Count the lines in the rows below that contain the string "size", treating uppercase and lowercase as different. Reply with the number alone.
## Start Records shown
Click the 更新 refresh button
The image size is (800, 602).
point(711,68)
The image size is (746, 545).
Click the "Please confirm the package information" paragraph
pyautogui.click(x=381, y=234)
## End Records shown
## Start Records shown
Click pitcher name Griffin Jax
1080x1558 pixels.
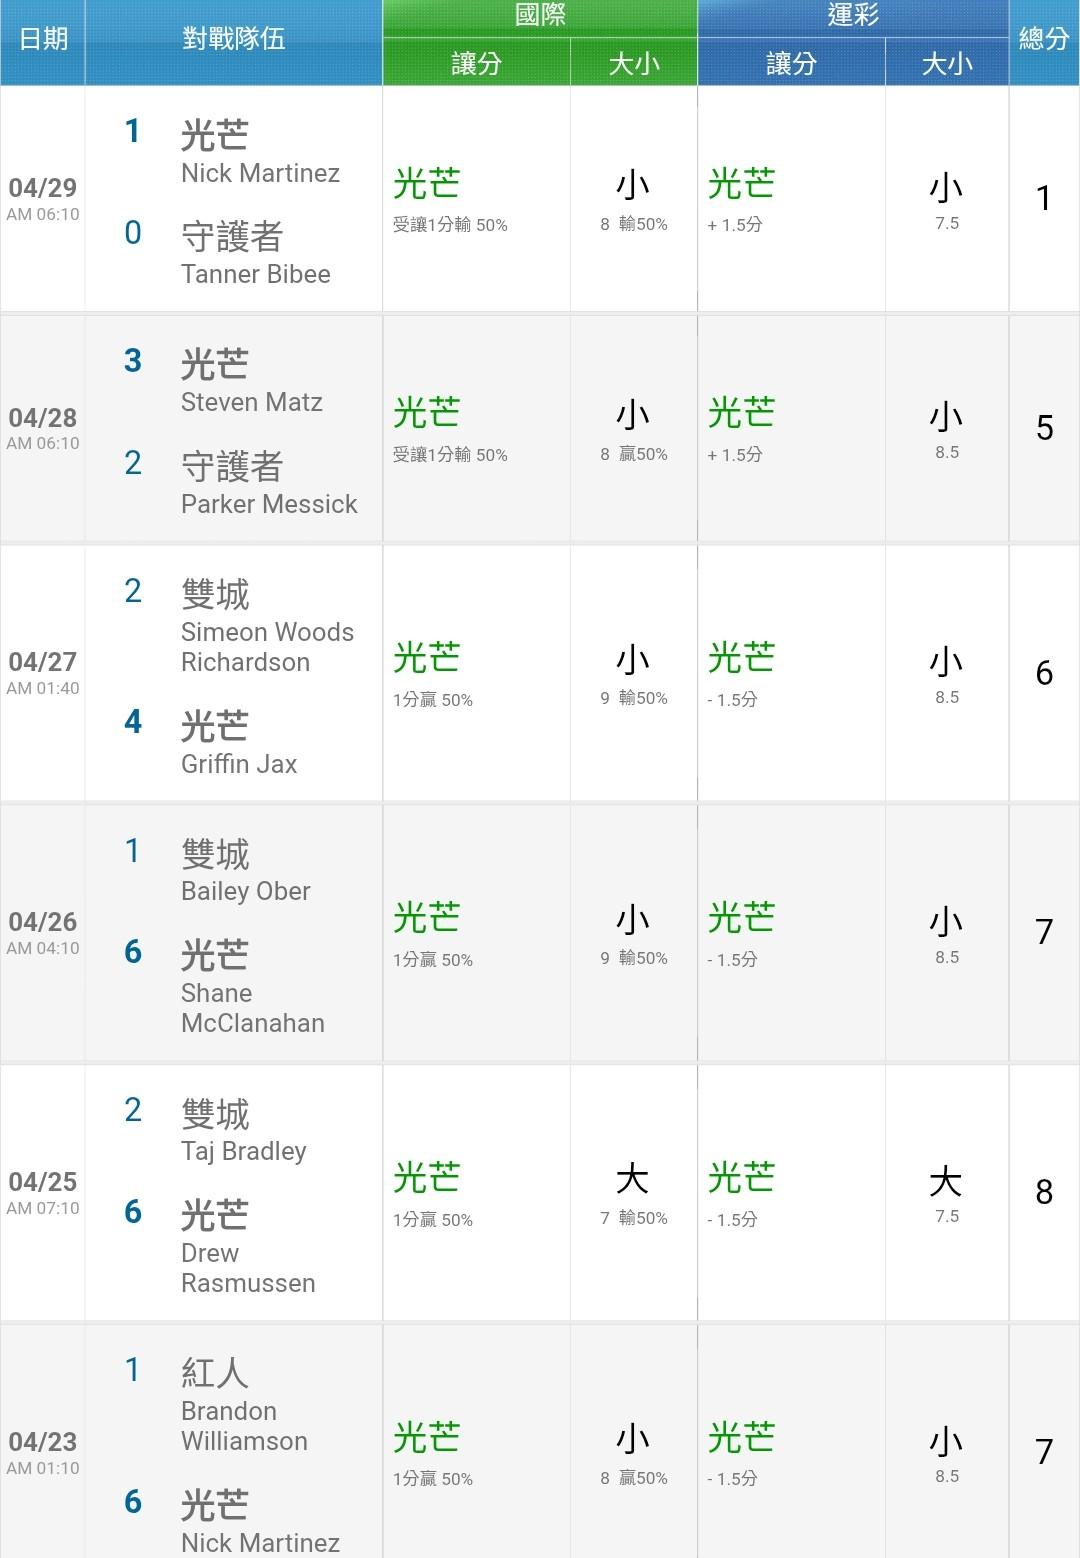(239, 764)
## End Records shown
» **Answer to the task**
2